The problem = Copy the lines from the start through the line that contains "coord(362,377)", including that line, and leave the pictures out.

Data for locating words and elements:

···

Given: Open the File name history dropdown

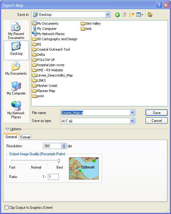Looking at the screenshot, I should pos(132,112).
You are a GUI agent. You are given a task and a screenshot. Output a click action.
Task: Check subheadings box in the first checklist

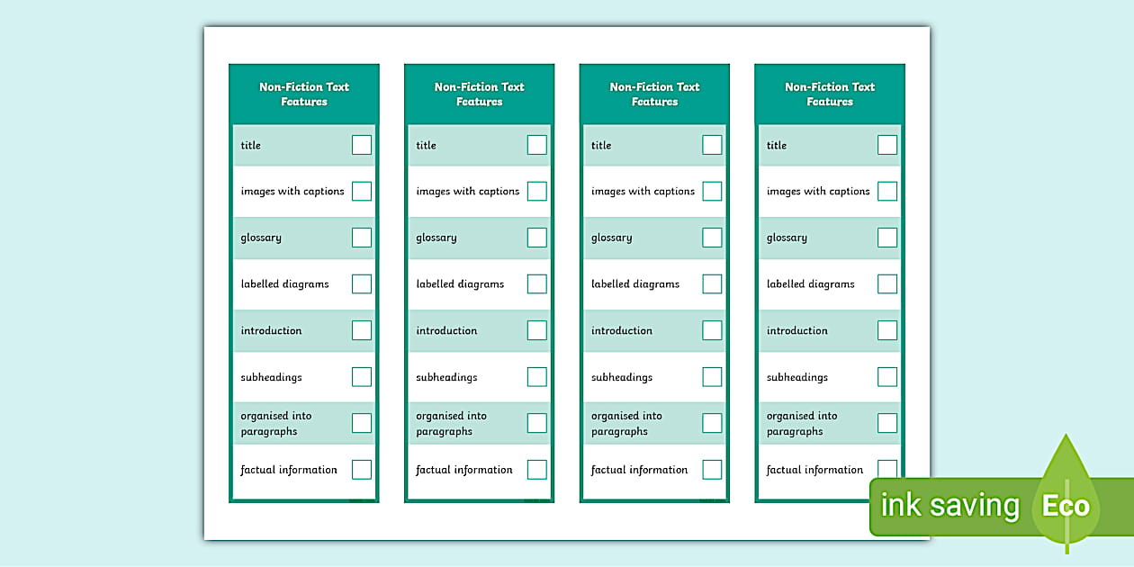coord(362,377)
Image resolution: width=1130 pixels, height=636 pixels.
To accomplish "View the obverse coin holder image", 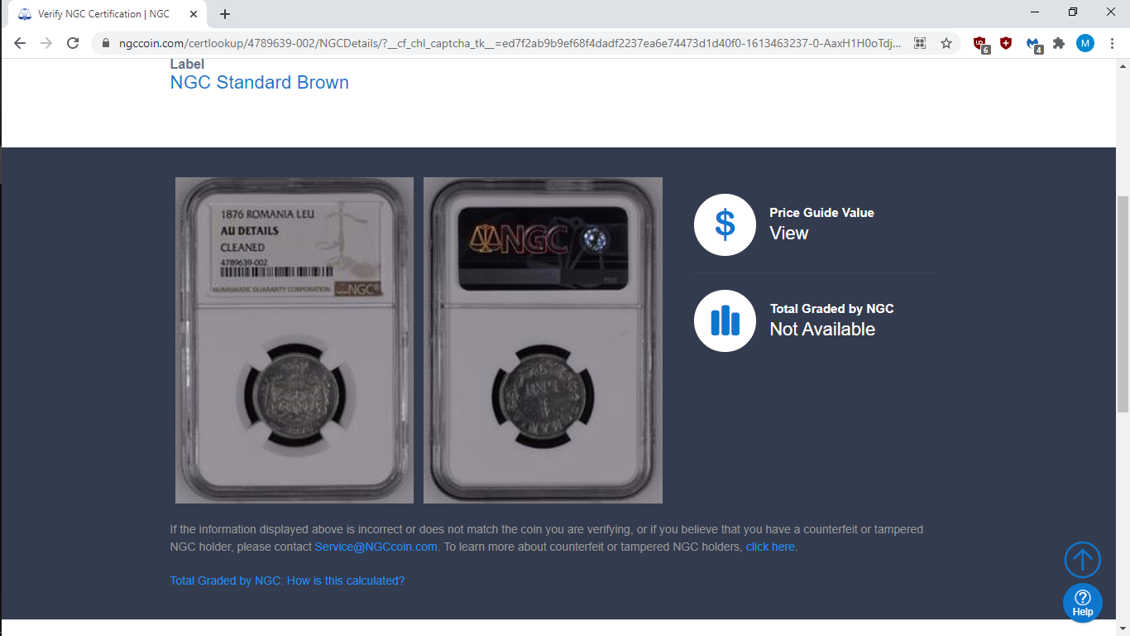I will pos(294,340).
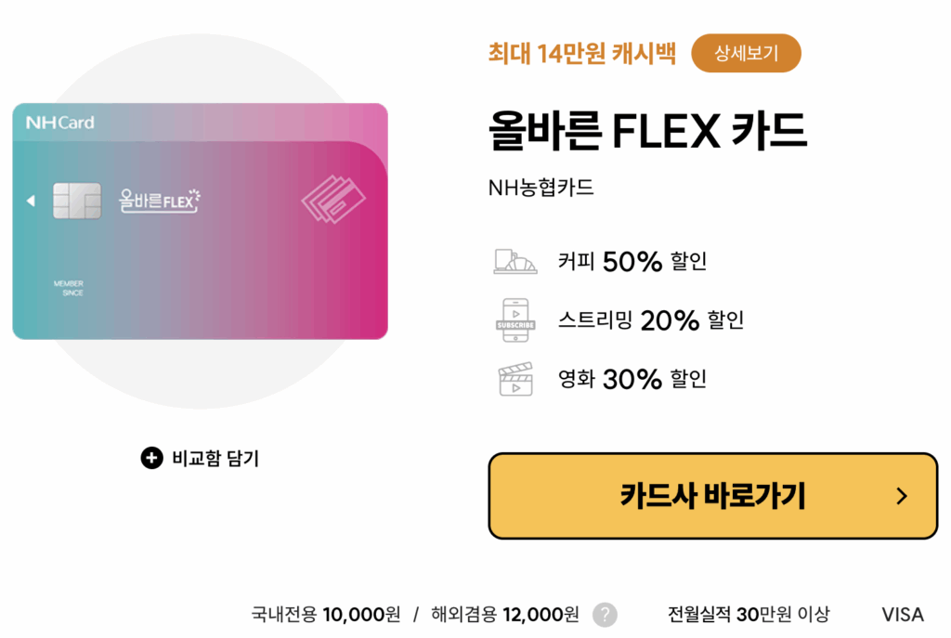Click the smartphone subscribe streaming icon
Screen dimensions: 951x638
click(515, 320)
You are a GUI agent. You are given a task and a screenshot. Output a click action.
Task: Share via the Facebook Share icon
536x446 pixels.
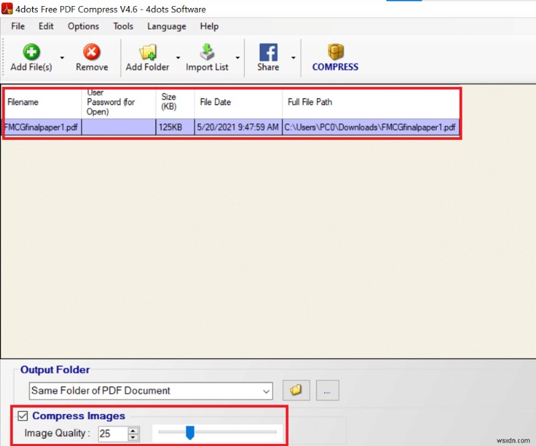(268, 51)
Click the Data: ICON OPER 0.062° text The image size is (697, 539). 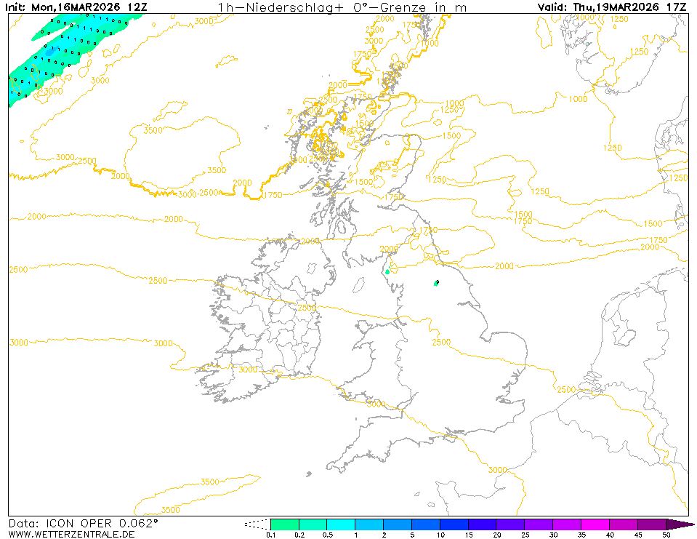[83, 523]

···

Full solution =
Given: Open the File name history dropdown

Looking at the screenshot, I should pos(132,112).
You are a GUI agent. You are given a task and a screenshot. Output a click action.
Task: Check subheadings box in the first checklist

coord(362,377)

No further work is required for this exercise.